The difference in prevalence may also be due to the types of test used, the location of the male genital area swabbed, and/or the study population. Nevertheless, other study populations were heavily concentrated in the younger age groups with under-representation of men above age 40.13,15 Perhaps the cumulative high prevalence of chronic, persistent infections would be expected to increase as it was shown in oral HPV infection secondary to decreased immune response to natural infection in aging men.
Clearance of genital HPV infection in men has been reported to be between 6 to 18 months, which is comparable to women.16 However, men have lower circulating HPV antibodies than women despite higher HPV infection prevalence.17 This phenomenon may explain the difference in the HPV immune responses between genders, which may reflect persistent or reactivation of HPV infection in later years of age. In addition, a multinational cohort study reported that the number of partners and new partners in the last 3 months was similar for all age groups. Thus, this behavioral pattern may potentially provide continued HPV exposure throughout life in men.15 Therefore, vaccination programs for older men might be warranted, if men generate a lower and weaker HPV immune response in the setting of remaining at high risk of acquiring new HPV infections throughout their lives.
Any sexually active person is at risk for HPV infection given the high prevalence of this infection. Traditionally, sexually transmitted infections have a disproportionate burden among adolescents and young adults.1 However, HPV is unique in that prevalence in men is high and widespread among all age groups. In addition, most of these HPV infections are silent, asymptomatic, and do not cause disease until later years with persistent infection that presents as cancer.

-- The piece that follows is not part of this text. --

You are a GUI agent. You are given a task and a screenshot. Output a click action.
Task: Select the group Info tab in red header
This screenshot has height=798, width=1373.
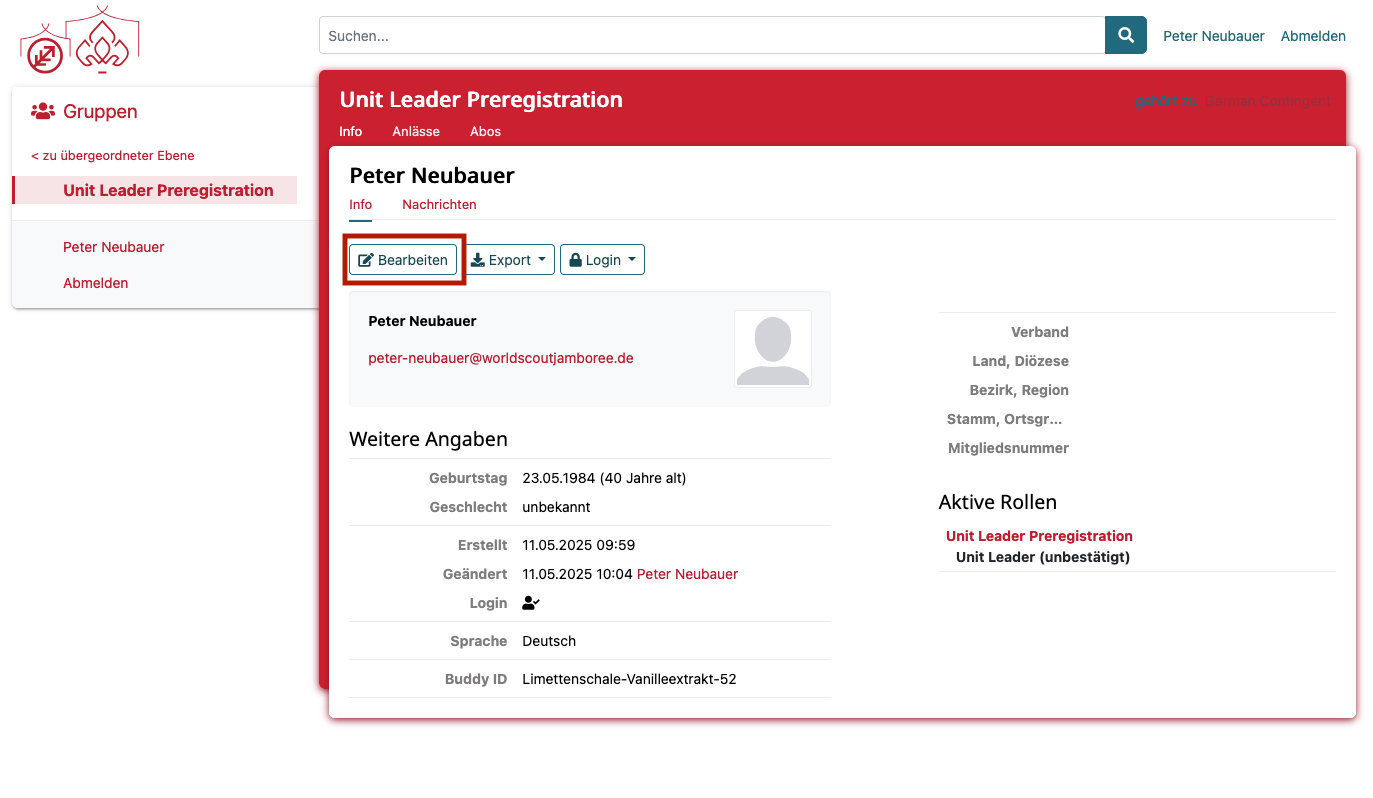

Higher HPV prevalence among men suggests that there is a greater opportunity for increased vaccine effectiveness as a society, as the vaccine coverage increases with the benefit of herd immunity. HPV vaccination may have a profound impact on the prevention of HPV-attributable cancers in both men and women, as one serves as a silent host for the other in addition to being a direct cause of anogenital and oropharyngeal cancers. Furthermore, widespread HPV infection in all age groups of men questions the rationale regarding the current vaccination age cutoff, which warrants further evaluation. Only by significantly increasing vaccination coverage will progress be made in eradicating most HPV-associated cancers in the United States.